For now, Hernandez is represented by Michael Fee of Ropes & Gray. Fee is the obvious choice from the firm’s broad corporate practice. Basically, he’s the guy who represents the corporate muckety-mucks who get charged with “white collar” crimes.
Fee’s online bio, the carefully-crafted practice summary prepared for every lawyer at every large firm, makes it clear that Fee has plenty of experience in criminal cases, but says nothing about murder cases.
Plenty of white-collar criminal defense lawyers at major firms started as prosecutors. So did Fee. But his online bio indicates he enforced laws regarding corruption from public officials, not laws against murder or related crimes.
At some point, Hernandez will need to realize that he may need something other than a white-collar criminal defense lawyer. If he’s charged with murder, Hernandez will need someone who has tried murder cases. Preferably as both the prosecutor and as the defense attorney. It’s critically important to have a lawyer who knows from experience how these cases get put together, and how they can be taken apart.
Also, Hernandez arguably would be far better off with a lone Vincent LaGuardia Gambini-style wolf than a prominent partner in a prominent firm. Lawyers in large firms can be almost as worried about the questions they’ll face from their colleagues as they are about getting a successful result for the client. Cases can easily be overlawyered by folks who dread the “Did you argue this? Did you argue that? Did you do this? Did you do that?” inquiries they’ll face from jerk-store colleagues who like to point out in passive-aggressive fashion that they would have done a better job.
If Hernandez ever is charged with murder and if Fee ends up sitting at counsel table as the lead lawyer, he’ll possibly be out of his element — but he’ll never be able to admit it. The best (or perhaps worst) example of this comes from the defense fashioned by the late Vincent Fuller on behalf of Mike Tyson in 1992. Fuller, a powerful lawyer at a big D.C. firm who represented Don King on tax evasion charges and proved John Hinckley was insane when he shot Ronald Reagan, had no experience handling rape cases in Indiana. And it showed. Fuller, as explained by Sports Illustrated at the time, painted Tyson as sex-crazed animal in order to show that Tyson’s victim had to know what was going to happen when she went to his hotel room.
The picture painted by Tyson’s own lawyer likely made it easier for the jury to send him to jail.
If Hernandez faces murder charges in Bristol County, Massachusetts, he needs someone who has prosecuted murder cases in Bristol County, Massachusetts (preferably with the person who’ll be prosecuting Hernandez), who has defended murder cases in Bristol County, Massachusetts (preferably against the person who’ll be prosecuting Hernandez), and who has practiced before the Bristol County judge who’ll preside over the case.
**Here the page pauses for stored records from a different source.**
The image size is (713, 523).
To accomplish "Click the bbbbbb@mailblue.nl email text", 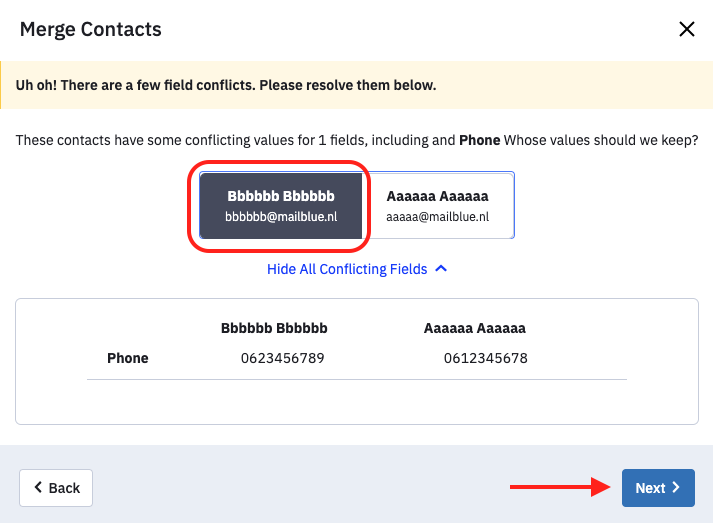I will coord(281,217).
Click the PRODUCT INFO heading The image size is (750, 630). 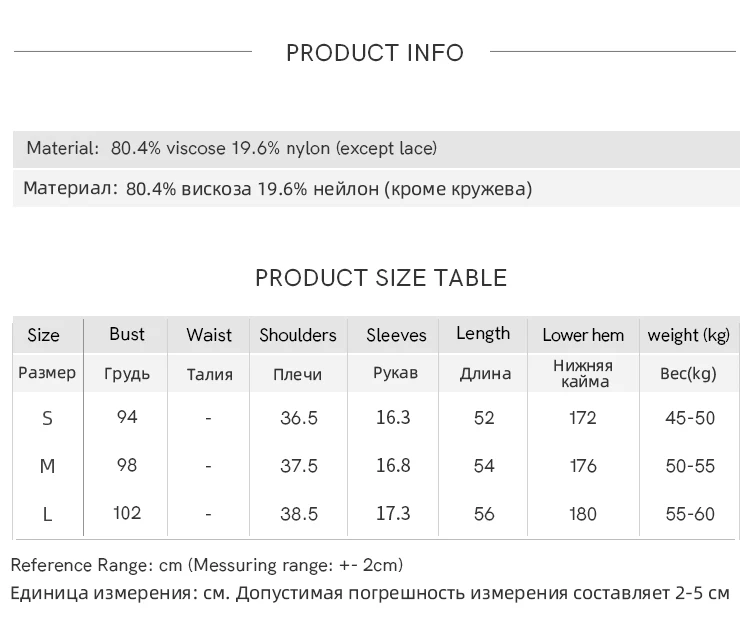click(375, 53)
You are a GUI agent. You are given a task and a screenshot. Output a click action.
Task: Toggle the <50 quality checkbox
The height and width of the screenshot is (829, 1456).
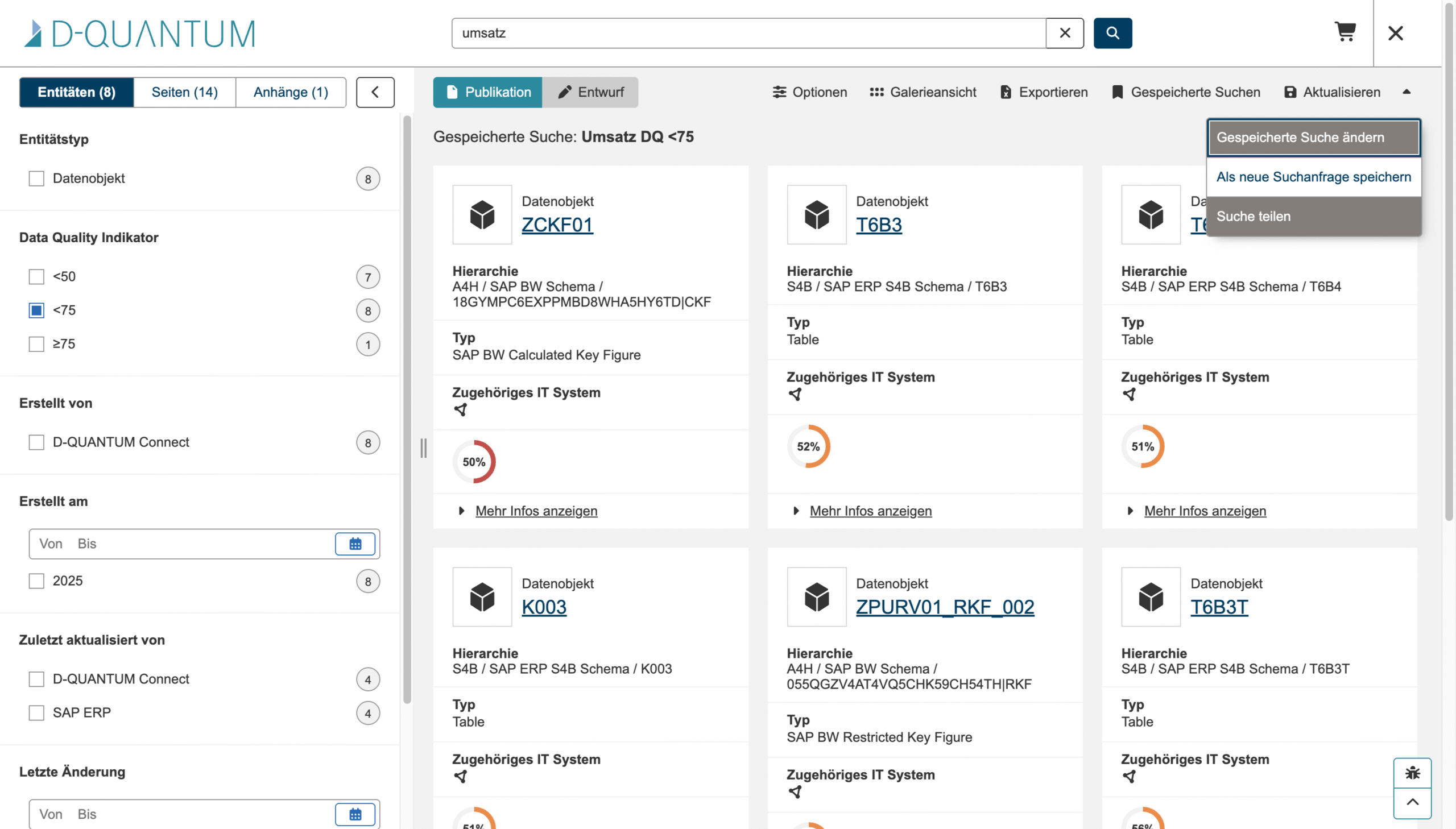click(36, 277)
Even if Fee has none of those qualities, it will be tempting for Fee to explain to Hernandez that Fee can do the job, since Hernandez has one thing most murder defendants don’t — a lot of money to pay the bill.
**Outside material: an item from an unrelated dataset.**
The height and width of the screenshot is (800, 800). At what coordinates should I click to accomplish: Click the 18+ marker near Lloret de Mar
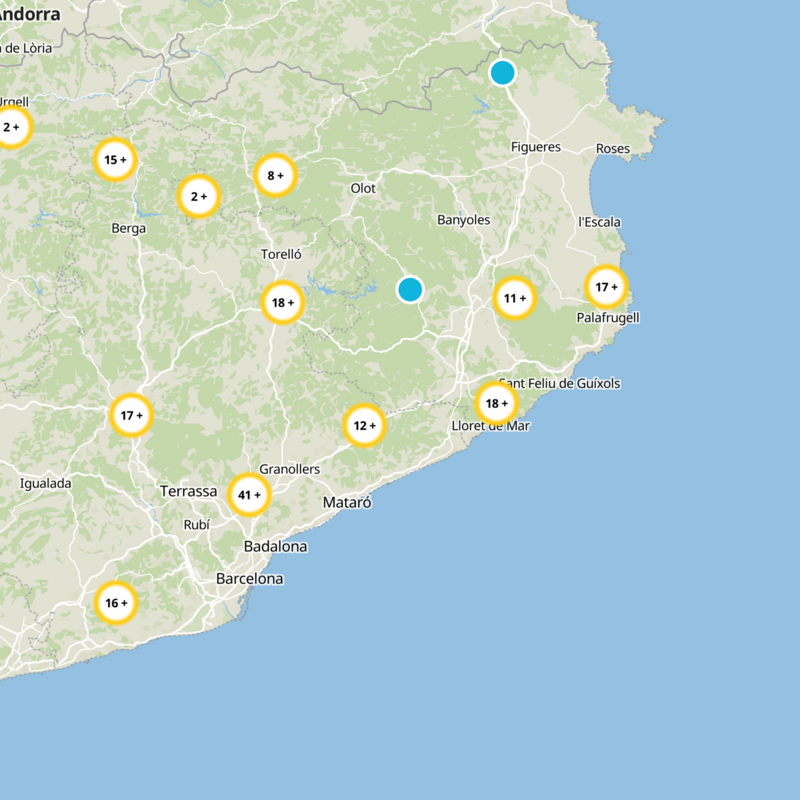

In the end, that money will be best spent on someone who knows the prosecutor well, knows the judge well, knows the courtroom well, and knows the ins and outs of crafting reasonable doubt in a Bristol County, Massachusetts murder case.
Actually, the smartest move could be to assume charges are coming and to hire that lawyer now. It’s obvious that Hernandez being targeted for potential prosecution, at a minimum for obstruction of justice. The sooner he’s getting advice from a uniquely-qualified person who’d handle a murder trial, the better.
For all anyone knows, Hernandez already is.